Render everything from the start of the records down to the line containing "pos(888,620)" as a Markdown table with the columns Row and Content. Number each line in Row and omit blank lines.

**Record set:**
........

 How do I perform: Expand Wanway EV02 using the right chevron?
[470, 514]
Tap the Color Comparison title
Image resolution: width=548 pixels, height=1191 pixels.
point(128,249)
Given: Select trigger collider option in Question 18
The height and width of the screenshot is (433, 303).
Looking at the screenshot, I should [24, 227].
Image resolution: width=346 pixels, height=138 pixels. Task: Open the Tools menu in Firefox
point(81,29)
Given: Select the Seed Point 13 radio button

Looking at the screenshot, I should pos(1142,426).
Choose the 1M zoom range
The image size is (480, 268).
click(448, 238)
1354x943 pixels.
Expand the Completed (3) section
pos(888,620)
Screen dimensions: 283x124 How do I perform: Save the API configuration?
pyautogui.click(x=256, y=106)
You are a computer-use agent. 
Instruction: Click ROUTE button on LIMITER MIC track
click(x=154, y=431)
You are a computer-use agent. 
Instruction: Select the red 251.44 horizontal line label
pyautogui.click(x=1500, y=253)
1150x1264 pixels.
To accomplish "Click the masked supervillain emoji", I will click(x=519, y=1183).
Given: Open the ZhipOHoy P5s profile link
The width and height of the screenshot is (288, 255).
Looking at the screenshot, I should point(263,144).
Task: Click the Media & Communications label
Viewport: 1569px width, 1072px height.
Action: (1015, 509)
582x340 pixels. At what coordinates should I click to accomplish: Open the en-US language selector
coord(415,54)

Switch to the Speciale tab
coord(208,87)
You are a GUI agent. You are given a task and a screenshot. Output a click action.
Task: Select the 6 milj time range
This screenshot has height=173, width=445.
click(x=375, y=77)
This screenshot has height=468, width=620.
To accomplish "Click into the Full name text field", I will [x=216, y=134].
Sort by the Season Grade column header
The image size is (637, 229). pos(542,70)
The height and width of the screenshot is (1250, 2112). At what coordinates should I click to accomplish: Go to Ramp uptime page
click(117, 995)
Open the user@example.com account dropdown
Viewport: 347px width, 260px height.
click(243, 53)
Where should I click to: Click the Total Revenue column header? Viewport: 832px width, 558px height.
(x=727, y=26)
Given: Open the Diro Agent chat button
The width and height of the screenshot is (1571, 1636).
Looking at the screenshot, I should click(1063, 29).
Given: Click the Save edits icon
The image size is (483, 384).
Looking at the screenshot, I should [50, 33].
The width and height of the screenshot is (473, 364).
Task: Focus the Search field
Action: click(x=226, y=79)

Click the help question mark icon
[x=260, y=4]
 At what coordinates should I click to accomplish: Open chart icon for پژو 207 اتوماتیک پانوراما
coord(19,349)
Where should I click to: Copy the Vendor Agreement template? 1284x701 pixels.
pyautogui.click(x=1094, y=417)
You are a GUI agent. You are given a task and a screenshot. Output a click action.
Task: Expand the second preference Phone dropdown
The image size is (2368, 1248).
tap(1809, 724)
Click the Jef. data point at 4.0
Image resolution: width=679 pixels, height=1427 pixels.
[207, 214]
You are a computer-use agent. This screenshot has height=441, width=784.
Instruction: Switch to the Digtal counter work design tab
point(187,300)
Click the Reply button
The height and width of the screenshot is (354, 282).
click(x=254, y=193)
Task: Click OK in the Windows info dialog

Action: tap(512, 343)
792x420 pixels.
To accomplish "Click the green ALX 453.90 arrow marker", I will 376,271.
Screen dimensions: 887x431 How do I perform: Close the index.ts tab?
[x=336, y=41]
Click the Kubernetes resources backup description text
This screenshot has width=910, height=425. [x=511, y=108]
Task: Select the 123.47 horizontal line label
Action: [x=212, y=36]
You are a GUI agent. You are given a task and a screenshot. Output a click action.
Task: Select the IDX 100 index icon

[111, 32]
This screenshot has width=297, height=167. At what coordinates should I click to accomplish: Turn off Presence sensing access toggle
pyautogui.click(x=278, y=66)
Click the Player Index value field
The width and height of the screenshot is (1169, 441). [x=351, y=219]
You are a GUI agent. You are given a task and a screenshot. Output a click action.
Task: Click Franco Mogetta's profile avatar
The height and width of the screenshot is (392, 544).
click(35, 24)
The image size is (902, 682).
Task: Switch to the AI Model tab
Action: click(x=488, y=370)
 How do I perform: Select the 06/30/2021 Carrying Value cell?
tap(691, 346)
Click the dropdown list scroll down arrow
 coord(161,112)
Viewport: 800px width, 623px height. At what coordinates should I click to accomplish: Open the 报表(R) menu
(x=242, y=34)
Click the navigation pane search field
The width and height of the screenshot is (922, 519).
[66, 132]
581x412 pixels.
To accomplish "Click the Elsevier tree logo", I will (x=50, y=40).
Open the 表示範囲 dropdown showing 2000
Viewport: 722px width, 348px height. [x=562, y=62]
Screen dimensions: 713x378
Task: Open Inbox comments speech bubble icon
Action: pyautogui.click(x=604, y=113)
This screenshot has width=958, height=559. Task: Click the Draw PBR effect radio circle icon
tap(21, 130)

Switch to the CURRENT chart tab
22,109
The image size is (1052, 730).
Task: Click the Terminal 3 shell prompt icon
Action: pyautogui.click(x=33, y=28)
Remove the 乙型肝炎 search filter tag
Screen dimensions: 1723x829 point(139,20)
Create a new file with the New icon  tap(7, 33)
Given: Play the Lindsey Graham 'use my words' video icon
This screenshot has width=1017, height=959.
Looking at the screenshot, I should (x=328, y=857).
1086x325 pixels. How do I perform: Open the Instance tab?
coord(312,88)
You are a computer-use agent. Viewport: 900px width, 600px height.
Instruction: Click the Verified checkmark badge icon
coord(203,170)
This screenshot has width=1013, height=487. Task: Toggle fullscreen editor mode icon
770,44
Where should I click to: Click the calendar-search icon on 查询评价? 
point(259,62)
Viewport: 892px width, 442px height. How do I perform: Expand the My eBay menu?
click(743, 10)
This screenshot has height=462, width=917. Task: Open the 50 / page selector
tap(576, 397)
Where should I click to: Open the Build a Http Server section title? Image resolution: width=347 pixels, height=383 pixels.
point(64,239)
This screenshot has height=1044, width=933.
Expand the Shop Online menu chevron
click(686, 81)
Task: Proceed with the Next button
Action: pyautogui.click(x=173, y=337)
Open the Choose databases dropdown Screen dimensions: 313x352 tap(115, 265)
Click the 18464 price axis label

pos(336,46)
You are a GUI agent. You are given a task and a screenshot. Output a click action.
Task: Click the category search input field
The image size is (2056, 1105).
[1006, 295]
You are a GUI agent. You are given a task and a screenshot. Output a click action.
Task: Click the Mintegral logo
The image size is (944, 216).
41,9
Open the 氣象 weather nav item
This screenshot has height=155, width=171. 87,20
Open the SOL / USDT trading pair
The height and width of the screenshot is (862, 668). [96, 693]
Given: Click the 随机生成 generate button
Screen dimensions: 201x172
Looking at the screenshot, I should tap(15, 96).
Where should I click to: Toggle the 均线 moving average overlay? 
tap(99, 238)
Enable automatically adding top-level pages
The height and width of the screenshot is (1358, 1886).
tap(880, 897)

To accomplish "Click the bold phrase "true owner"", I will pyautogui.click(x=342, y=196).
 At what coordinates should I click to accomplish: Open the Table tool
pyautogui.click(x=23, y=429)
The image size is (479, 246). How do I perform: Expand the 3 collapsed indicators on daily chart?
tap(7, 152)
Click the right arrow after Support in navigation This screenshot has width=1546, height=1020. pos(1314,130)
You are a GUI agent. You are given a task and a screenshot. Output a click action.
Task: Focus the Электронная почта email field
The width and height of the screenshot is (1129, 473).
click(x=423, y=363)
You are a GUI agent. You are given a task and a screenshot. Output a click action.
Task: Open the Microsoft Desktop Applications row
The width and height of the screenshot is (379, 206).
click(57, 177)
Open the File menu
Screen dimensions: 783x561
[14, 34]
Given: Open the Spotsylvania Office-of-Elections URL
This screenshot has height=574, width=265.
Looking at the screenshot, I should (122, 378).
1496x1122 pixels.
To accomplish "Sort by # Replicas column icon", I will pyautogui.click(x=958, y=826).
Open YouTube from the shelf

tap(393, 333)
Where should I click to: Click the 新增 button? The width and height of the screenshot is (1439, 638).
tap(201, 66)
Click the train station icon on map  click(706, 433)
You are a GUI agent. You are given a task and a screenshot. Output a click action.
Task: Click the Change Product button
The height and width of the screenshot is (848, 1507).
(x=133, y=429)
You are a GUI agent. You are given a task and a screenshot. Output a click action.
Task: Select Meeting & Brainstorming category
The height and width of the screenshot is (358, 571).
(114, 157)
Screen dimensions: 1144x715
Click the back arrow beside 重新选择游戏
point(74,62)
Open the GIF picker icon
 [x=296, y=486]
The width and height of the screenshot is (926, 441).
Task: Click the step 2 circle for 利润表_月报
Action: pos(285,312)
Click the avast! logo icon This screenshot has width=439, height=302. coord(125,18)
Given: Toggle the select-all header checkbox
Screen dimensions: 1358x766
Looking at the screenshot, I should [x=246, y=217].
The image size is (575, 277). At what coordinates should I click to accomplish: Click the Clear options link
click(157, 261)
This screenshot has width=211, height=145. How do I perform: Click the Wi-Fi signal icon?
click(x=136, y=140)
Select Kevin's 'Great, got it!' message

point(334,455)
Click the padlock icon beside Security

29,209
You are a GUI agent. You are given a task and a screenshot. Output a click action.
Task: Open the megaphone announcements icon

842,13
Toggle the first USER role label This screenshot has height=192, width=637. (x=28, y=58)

........

**Written response:**
| Row | Content |
|---|---|
| 1 |  How do I perform: Expand Wanway EV02 using the right chevron? |
| 2 | [470, 514] |
| 3 | Tap the Color Comparison title |
| 4 | Image resolution: width=548 pixels, height=1191 pixels. |
| 5 | point(128,249) |
| 6 | Given: Select trigger collider option in Question 18 |
| 7 | The height and width of the screenshot is (433, 303). |
| 8 | Looking at the screenshot, I should [24, 227]. |
| 9 | Image resolution: width=346 pixels, height=138 pixels. Task: Open the Tools menu in Firefox |
| 10 | point(81,29) |
| 11 | Given: Select the Seed Point 13 radio button |
| 12 | Looking at the screenshot, I should pos(1142,426). |
| 13 | Choose the 1M zoom range |
| 14 | The image size is (480, 268). |
| 15 | click(448, 238) |
| 16 | 1354x943 pixels. |
| 17 | Expand the Completed (3) section |
| 18 | pos(888,620) |